▸ **REQUIREMENT**
Each line that has the string "Given" must be copied from the records below.

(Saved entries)
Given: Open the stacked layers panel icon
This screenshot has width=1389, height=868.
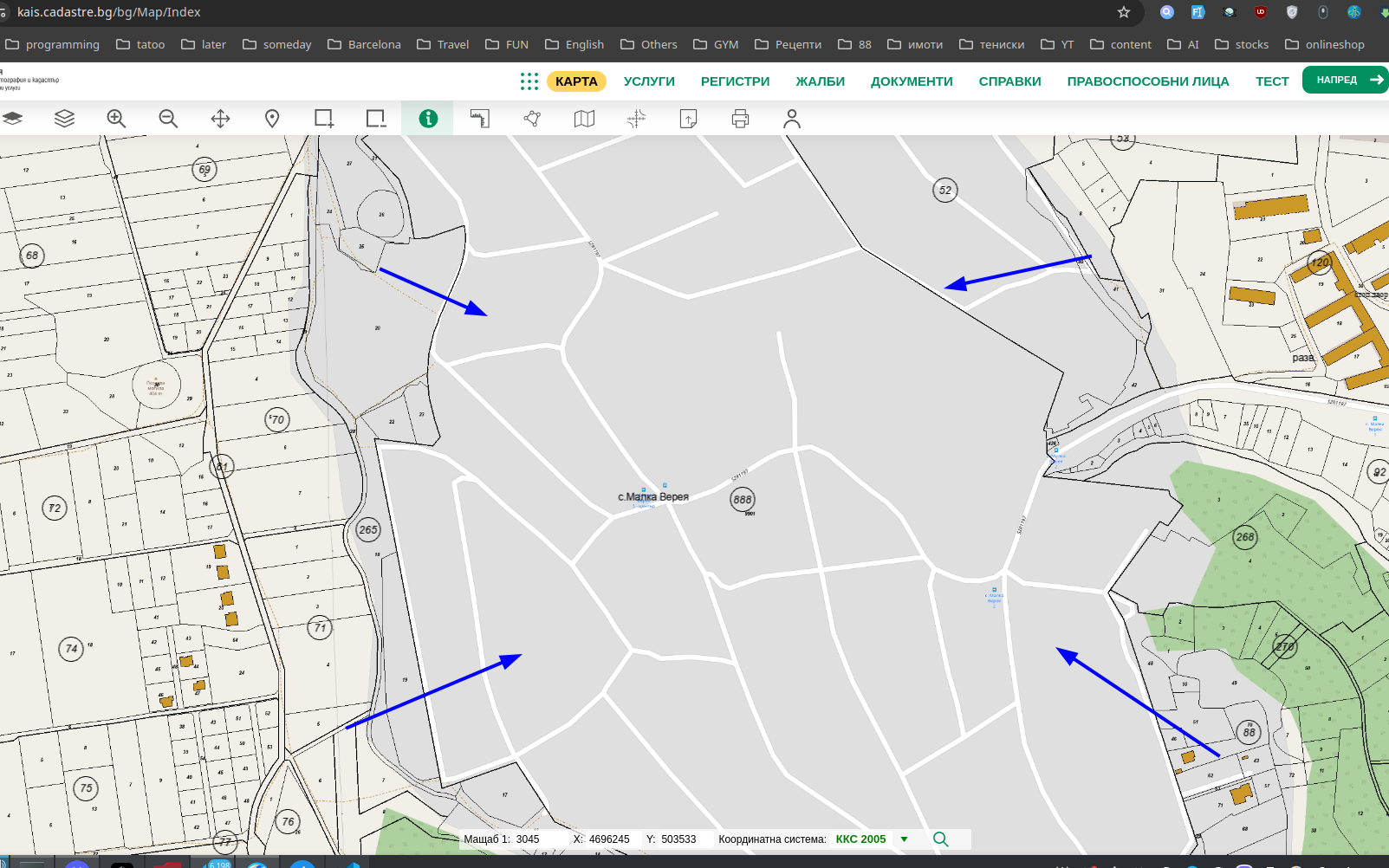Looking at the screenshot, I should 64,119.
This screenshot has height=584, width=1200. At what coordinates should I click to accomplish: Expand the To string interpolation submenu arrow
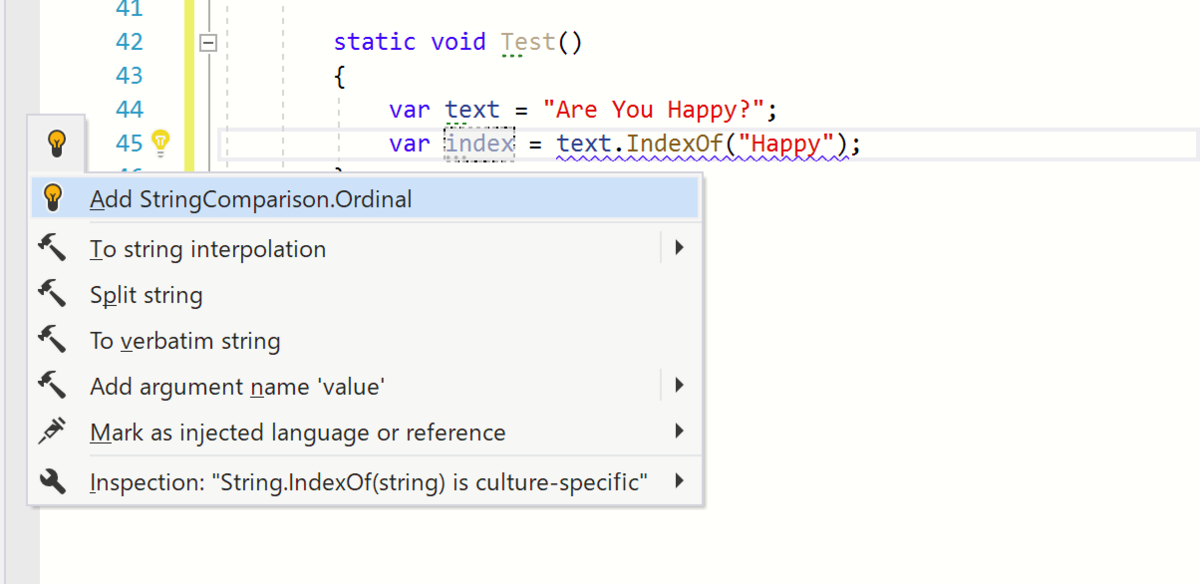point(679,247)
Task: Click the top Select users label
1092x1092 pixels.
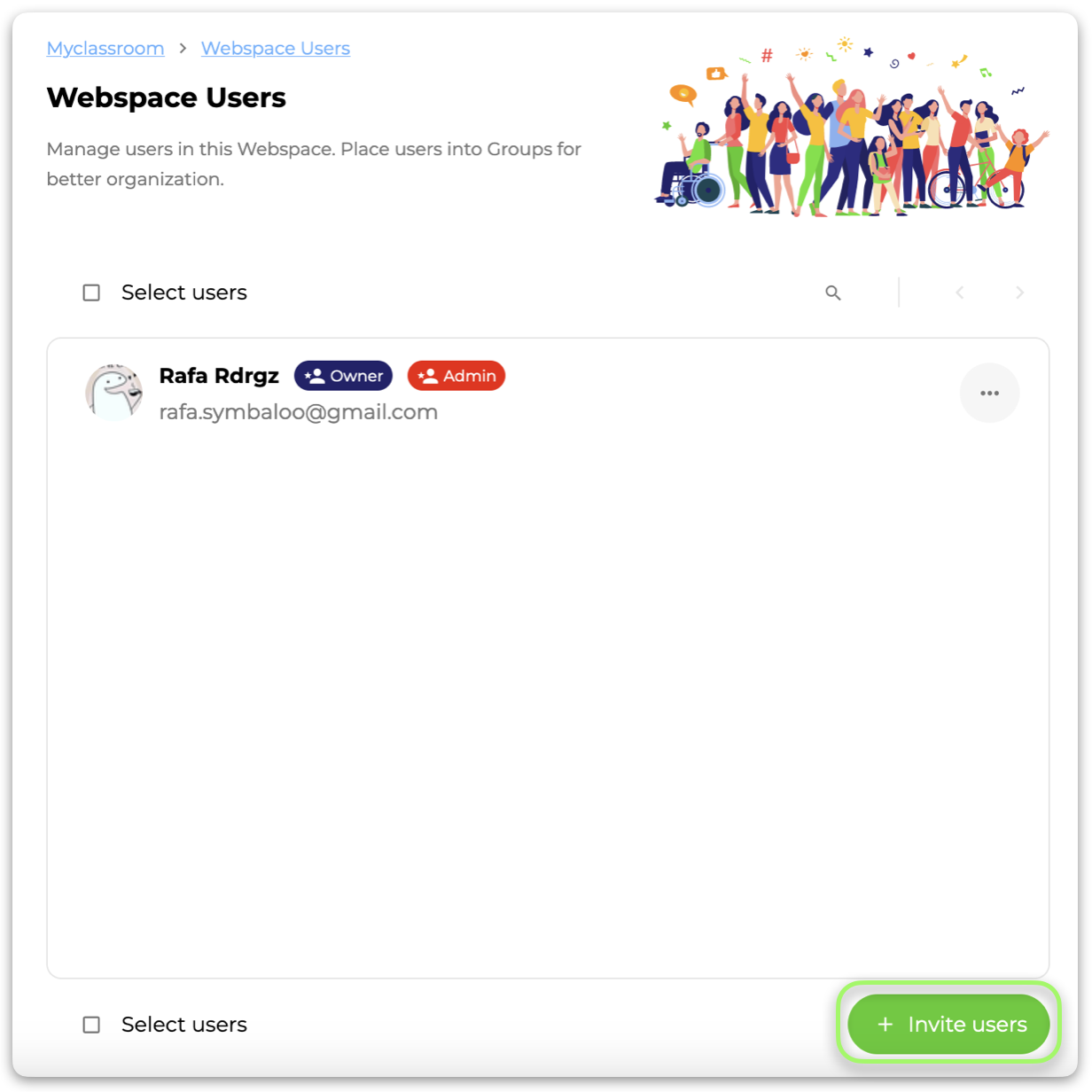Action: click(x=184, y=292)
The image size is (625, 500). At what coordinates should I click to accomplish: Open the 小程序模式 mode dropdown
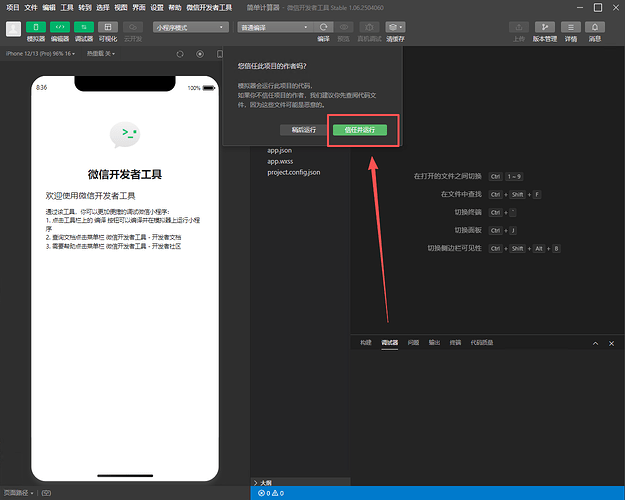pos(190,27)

* * *

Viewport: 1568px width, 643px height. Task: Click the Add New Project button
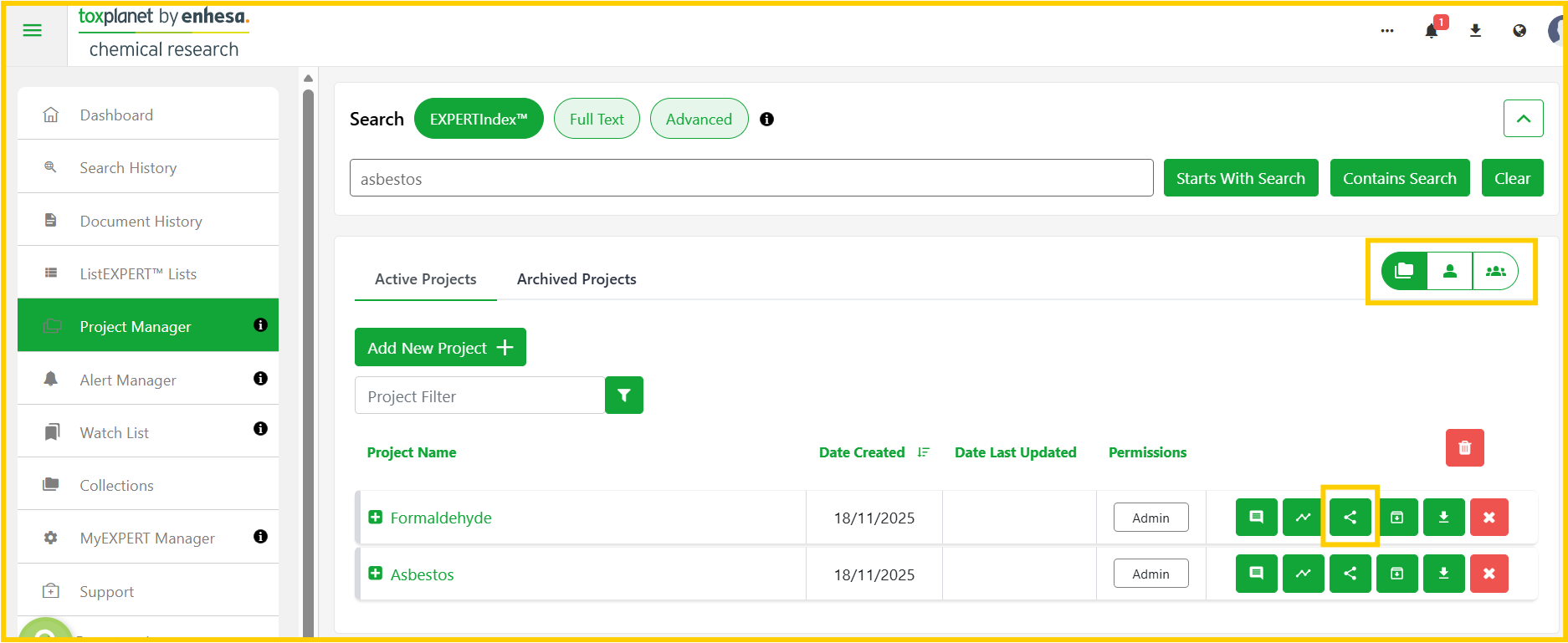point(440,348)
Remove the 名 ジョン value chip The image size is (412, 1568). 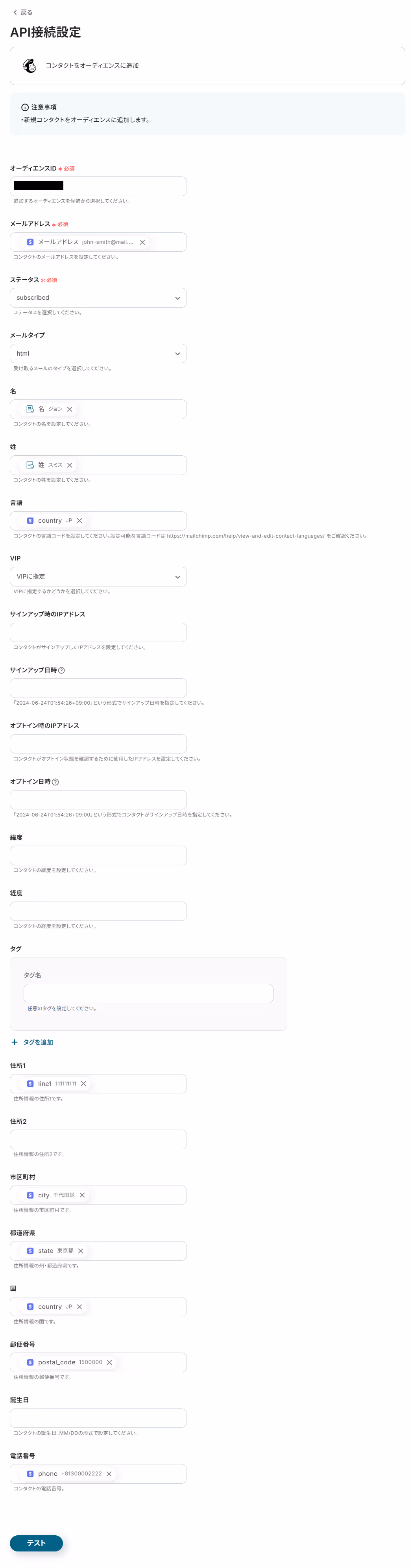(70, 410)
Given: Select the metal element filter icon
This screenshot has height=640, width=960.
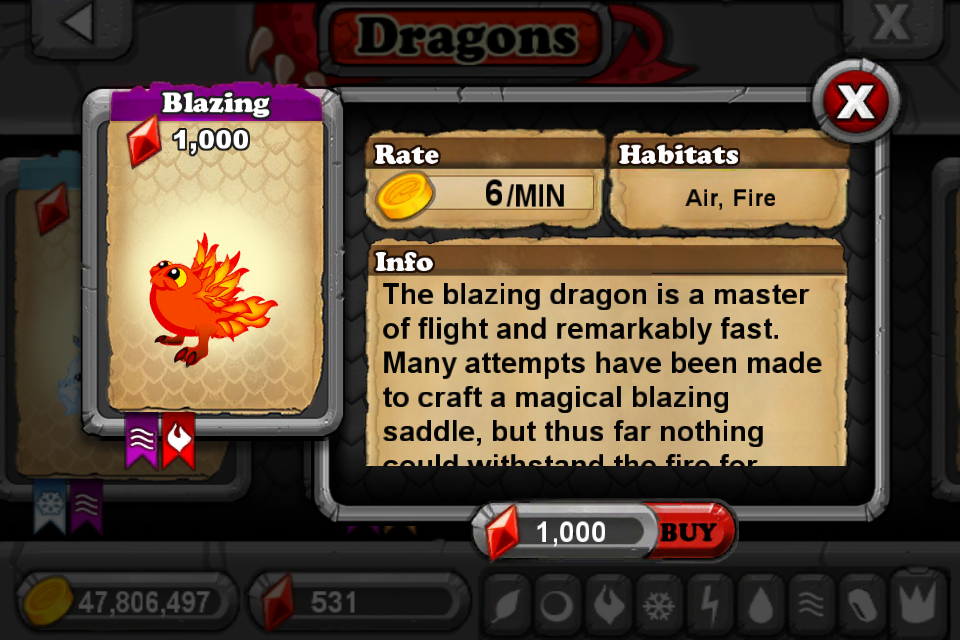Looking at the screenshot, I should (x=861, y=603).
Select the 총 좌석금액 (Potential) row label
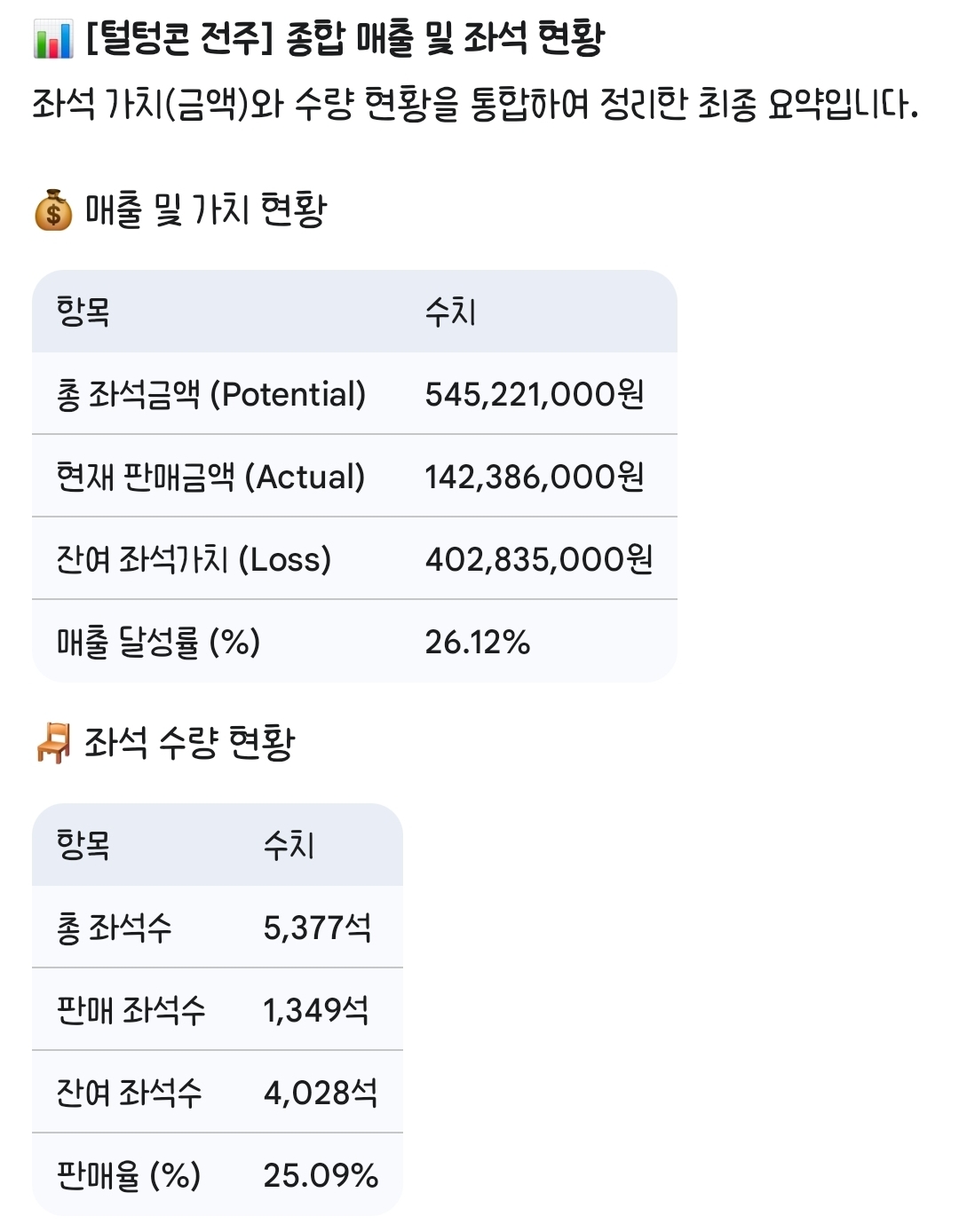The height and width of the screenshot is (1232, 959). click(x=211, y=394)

▸ **RESULT**
Given: Open the stacked layers panel icon
Given: Select the metal element filter icon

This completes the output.